REVIEW #7: Georgia’s Succesful Public Sector: Background and Lessons

slider_img_big_4liberty_no_07

Georgia became independent in 1991 after the country cut economic ties with Russia. It immediately eliminated the market for produced goods and caused the limitation or stoppage of more than 900 state-owned factories and thousands of collective farms. However, the privatization of land, apartments, houses, and factories did not help immediately. Post-Soviet Georgia, though being one of the most privately (though illegally) run economies, needed better business skills and environment. Nevertheless, that development had to “wait” until the political situation was ripe for true and comprehensive free market reforms after the Rose Revolution in November 2003 and the presidential and parliamentary elections of 2004.

Download full article: 11_GEORGIA’S SUCCESFUL PUBLIC SECTOR BACKGROUND AND LESSONS_GIA JANDIERI

Highlights of Real Privatization1

Voucher privatization” did not achieve the desired outcome. Factories with outdated technologies, producing low-quality goods, were unable to attract foreign investments and suffered from a Russian energy blockade. That significantly slowed down the privatization process. In the 2000s, Georgia attempted a second stage of privatization. Yet some of the big companies (like Georgian Railways) remained under state ownership. A significant part of arable lands remains under public ownership, and most private land needs registration.

The indexes of economic freedom, by the Fraser Institute and the Heritage Foundation, clearly indicate that there are private property protection problems in almost all post-communist countries. Georgia, though not an outsider on those lists, still lags behind developed Western nations.

After two waves of privatization, the state still keeps several hundred public companies (however, most of them are not in operation). Although almost all clinics are private in the health care system, a huge majority of high schools are state-owned. The efficiency of state-owned institutions remains very low — they either operate with subsidies or stagnate and waste the scarce resources of the poor country.

Privatization, however, is not only a sale of government-owned properties: It is first and foremost a process of separating the government from intervention in many other areas, not just the economy. Georgia is a positive example, and an almost unique exception in this respect.

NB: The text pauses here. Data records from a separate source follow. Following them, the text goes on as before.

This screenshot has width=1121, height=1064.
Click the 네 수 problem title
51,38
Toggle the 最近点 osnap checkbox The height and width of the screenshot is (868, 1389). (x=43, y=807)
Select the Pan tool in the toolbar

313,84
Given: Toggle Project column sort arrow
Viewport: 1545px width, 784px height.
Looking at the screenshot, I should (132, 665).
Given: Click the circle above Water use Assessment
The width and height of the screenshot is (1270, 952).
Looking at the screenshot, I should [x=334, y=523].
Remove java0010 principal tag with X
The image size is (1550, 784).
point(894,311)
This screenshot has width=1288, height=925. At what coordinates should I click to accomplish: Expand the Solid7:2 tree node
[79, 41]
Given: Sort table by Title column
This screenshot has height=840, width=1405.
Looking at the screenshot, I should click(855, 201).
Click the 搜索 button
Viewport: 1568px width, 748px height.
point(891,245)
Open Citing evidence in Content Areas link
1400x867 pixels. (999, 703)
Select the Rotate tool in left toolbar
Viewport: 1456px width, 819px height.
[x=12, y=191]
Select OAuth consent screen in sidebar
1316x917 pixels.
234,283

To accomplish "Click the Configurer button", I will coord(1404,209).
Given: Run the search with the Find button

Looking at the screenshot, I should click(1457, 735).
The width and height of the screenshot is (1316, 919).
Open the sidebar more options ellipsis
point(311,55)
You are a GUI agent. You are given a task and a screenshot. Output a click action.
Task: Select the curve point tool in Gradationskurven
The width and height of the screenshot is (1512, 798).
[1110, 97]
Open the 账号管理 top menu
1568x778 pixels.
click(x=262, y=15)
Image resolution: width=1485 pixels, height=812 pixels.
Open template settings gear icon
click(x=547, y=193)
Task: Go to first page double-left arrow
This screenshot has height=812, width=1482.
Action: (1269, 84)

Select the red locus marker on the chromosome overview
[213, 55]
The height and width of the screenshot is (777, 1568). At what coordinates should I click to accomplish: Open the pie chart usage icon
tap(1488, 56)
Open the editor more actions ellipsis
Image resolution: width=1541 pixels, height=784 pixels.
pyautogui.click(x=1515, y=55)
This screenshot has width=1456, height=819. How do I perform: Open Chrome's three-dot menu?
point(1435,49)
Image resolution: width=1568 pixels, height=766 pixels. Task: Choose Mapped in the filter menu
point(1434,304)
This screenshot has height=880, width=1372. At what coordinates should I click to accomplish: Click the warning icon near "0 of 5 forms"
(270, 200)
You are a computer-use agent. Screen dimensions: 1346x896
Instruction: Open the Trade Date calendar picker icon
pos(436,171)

Georgia ended the taxpayer-funded welfare system in 2008 after eliminating the social taxes and the state funds managing their distribution. The decision was long in the making by events happening before and since the collapse of the Soviet Union. It made Georgia’s fiscal system one of the cleanest and the most sustainable. It has no official social obligations or liabilities toward its citizens, who were incentivized to take care of their own fate in old age and health2.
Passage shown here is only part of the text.